- **EXERCISE**
Output only the lines of the entries that follow, starting at the one with "Instruction: Select the" and running down to the one with "This screenshot has", both included and unchanged.
[Opening MATERIAL SUPPLIED section]
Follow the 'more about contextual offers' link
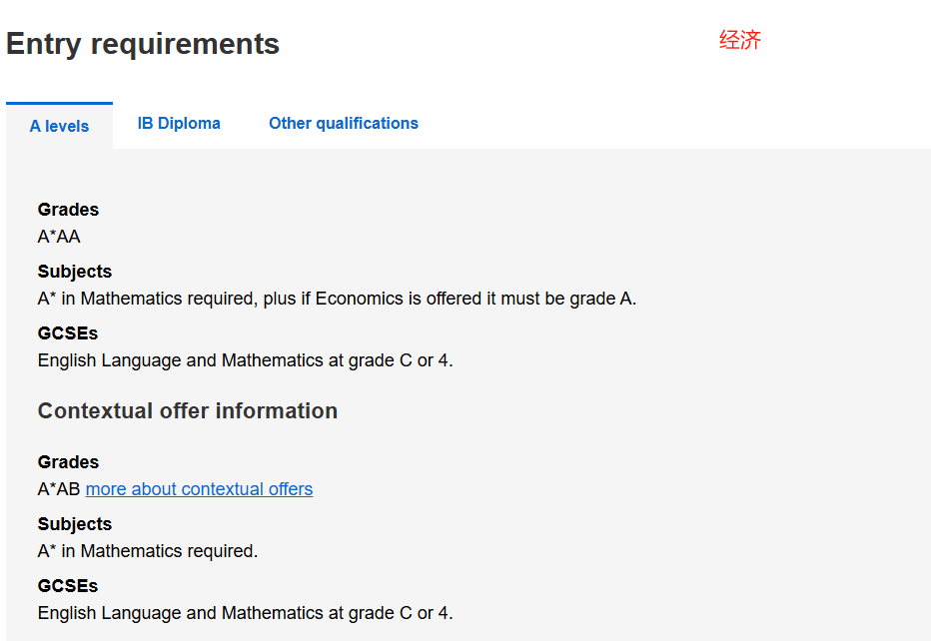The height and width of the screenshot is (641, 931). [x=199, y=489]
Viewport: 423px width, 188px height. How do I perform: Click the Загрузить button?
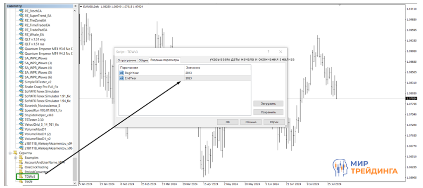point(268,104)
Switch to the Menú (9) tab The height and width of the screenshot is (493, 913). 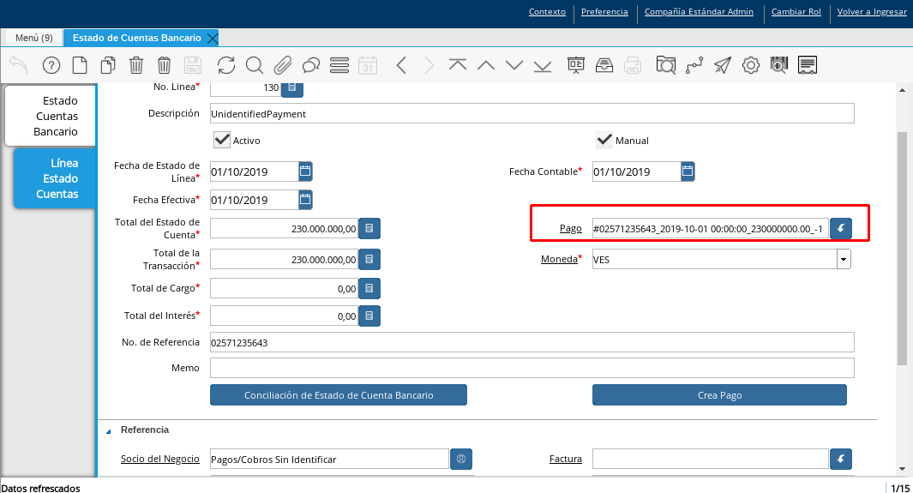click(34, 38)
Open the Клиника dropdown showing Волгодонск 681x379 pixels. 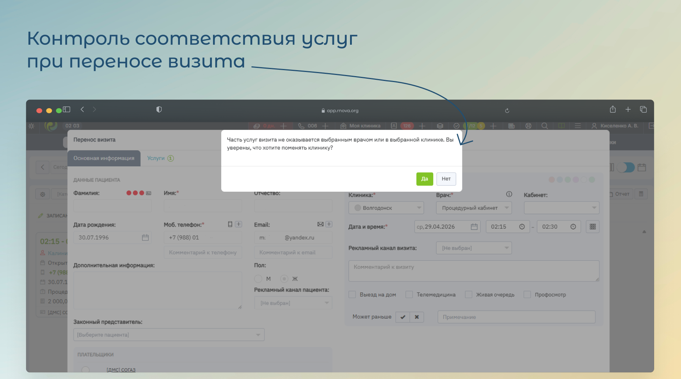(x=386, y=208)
[Closing MATERIAL SUPPLIED section]
[Opening MATERIAL SUPPLIED section]
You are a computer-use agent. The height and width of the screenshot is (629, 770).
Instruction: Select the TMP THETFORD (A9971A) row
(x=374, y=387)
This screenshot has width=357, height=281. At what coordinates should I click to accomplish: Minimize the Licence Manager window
[Closing MATERIAL SUPPLIED section]
[Opening MATERIAL SUPPLIED section]
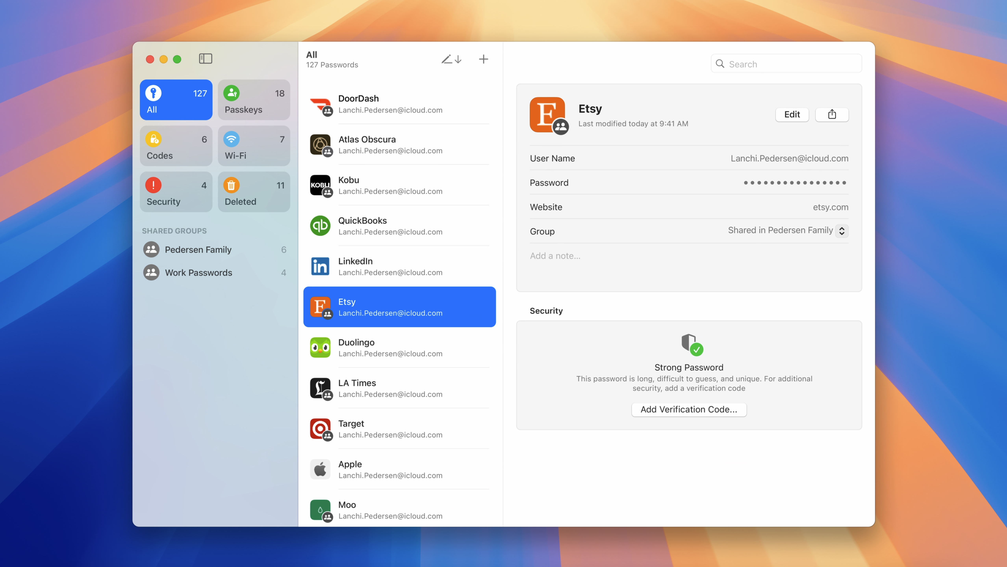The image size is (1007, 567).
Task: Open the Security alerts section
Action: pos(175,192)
[Closing MATERIAL SUPPLIED section]
- **TASK ANSWER**
Instruction: Select the TMP THETFORD (A9971A) row
(x=374, y=387)
This screenshot has width=357, height=281. At what coordinates should I click to accomplish: Minimize the Licence Manager window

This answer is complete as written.